**Direction**
Reproduce the data from the beginning through the line containing "I will coord(974,31).", swapping "chevron arrow" for "caret icon" and leaving everything else unchanged.

**Entries provided**
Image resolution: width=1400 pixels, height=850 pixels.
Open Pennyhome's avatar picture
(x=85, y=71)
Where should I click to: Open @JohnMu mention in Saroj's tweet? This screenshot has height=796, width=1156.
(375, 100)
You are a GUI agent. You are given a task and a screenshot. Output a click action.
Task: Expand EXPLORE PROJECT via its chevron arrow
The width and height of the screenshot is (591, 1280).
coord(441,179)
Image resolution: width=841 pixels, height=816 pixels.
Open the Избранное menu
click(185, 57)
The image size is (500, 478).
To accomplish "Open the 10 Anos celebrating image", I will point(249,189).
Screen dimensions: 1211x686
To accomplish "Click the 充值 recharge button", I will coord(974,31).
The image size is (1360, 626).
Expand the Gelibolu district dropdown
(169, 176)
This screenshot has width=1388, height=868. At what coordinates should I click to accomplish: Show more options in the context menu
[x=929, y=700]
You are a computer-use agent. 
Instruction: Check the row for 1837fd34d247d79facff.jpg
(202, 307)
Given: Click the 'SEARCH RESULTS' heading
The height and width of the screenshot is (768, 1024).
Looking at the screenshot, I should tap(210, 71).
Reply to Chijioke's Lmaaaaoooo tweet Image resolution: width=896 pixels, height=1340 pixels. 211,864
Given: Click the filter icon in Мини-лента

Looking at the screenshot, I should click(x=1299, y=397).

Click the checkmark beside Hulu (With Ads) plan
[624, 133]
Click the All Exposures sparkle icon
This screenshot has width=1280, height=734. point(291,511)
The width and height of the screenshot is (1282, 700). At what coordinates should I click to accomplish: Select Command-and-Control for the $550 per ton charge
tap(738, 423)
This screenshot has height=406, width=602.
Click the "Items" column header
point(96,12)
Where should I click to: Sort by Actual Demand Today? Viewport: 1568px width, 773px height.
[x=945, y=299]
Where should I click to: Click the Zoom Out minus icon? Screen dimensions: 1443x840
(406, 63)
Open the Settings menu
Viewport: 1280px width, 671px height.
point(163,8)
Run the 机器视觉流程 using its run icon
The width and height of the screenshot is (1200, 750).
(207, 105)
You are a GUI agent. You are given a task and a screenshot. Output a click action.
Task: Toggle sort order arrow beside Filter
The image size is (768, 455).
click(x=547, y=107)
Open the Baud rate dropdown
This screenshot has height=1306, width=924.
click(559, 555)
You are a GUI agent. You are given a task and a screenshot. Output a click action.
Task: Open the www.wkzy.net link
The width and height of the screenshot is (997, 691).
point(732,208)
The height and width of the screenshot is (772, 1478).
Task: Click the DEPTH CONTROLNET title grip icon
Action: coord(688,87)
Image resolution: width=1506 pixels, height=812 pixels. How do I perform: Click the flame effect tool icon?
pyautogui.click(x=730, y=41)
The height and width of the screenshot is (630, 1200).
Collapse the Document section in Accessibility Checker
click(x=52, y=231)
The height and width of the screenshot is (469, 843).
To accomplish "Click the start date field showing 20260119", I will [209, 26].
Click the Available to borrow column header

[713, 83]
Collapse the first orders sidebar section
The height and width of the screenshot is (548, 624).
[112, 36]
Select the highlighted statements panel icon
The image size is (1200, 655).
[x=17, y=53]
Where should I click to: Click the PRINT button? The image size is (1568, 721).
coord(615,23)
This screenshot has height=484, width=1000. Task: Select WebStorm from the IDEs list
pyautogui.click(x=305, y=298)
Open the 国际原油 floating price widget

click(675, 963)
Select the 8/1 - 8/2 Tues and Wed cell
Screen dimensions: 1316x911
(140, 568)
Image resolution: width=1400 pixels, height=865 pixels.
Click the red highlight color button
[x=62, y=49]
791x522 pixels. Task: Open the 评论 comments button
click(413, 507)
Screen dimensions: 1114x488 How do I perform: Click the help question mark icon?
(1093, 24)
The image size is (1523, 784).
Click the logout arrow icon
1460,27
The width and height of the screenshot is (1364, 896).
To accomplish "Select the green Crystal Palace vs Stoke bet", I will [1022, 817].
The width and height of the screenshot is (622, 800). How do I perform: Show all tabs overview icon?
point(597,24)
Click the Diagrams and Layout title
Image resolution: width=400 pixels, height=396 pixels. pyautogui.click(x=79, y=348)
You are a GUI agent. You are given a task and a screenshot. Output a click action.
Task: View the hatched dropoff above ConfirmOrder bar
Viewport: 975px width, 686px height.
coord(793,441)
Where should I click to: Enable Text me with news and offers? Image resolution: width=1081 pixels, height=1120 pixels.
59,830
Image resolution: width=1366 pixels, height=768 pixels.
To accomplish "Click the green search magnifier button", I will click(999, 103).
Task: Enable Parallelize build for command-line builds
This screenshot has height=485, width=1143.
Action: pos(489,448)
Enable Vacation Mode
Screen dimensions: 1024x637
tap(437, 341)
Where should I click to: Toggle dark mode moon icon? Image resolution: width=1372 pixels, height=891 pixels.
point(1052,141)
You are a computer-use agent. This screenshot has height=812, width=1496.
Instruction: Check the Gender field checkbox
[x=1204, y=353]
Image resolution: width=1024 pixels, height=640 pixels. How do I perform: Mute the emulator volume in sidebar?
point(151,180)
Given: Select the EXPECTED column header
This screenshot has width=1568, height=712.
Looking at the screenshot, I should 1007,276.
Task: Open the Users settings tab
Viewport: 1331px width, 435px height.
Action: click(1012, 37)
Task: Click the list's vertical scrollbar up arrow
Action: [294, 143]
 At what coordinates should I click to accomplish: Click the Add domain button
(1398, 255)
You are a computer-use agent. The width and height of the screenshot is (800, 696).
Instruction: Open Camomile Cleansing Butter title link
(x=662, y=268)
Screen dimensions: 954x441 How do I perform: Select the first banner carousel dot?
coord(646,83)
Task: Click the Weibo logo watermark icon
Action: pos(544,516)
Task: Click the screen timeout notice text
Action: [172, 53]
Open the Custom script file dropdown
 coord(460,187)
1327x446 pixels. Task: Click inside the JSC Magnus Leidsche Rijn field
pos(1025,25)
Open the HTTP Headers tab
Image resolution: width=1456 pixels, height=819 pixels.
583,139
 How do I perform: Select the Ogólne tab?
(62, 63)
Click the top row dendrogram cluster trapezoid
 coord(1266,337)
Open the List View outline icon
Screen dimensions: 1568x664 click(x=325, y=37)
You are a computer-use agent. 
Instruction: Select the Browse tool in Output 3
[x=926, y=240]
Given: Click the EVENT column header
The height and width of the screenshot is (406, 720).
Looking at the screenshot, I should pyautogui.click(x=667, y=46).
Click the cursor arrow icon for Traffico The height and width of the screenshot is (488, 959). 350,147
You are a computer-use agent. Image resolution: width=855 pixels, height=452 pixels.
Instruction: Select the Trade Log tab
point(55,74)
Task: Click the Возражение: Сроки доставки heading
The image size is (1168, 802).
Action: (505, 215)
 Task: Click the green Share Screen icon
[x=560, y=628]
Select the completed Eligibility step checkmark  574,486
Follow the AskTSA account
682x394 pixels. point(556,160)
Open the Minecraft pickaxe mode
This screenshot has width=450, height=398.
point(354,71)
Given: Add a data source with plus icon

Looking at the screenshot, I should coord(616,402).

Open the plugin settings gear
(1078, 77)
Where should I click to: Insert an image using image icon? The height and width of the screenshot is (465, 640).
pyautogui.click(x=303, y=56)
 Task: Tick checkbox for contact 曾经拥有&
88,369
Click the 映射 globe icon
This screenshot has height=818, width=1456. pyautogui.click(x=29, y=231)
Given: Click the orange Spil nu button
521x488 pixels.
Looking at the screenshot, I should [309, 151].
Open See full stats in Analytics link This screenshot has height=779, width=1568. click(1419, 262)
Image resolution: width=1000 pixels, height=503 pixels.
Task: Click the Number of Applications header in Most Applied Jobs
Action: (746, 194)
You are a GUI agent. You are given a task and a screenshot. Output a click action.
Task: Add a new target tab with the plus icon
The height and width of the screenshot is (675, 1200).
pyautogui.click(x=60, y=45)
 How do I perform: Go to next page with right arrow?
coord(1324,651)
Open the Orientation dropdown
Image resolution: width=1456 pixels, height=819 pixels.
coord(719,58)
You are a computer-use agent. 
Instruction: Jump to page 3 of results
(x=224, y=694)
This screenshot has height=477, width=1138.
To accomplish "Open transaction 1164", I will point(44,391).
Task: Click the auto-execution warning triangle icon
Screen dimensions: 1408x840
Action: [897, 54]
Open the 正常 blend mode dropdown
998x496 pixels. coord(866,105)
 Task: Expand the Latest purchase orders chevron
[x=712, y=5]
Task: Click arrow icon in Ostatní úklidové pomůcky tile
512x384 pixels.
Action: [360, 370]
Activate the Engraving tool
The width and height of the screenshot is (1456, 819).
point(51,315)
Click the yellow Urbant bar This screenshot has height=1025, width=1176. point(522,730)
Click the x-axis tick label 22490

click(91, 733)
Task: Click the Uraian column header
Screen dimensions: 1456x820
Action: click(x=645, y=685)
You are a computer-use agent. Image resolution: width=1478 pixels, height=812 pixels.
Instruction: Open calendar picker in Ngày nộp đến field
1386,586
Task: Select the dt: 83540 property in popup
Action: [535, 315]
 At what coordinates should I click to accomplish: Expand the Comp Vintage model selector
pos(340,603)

**Task output**
Image resolution: width=1400 pixels, height=850 pixels.
Open Pennyhome's avatar picture
(x=85, y=71)
Where should I click to: Open @JohnMu mention in Saroj's tweet? This screenshot has height=796, width=1156.
(375, 100)
You are a GUI agent. You are given a task and a screenshot. Output a click action.
Task: Expand EXPLORE PROJECT via its caret icon
The width and height of the screenshot is (591, 1280).
coord(441,179)
Image resolution: width=841 pixels, height=816 pixels.
Open the Избранное menu
click(185, 57)
The image size is (500, 478).
To accomplish "Open the 10 Anos celebrating image", I will point(249,189).
Screen dimensions: 1211x686
To accomplish "Click the 充值 recharge button", I will coord(974,31).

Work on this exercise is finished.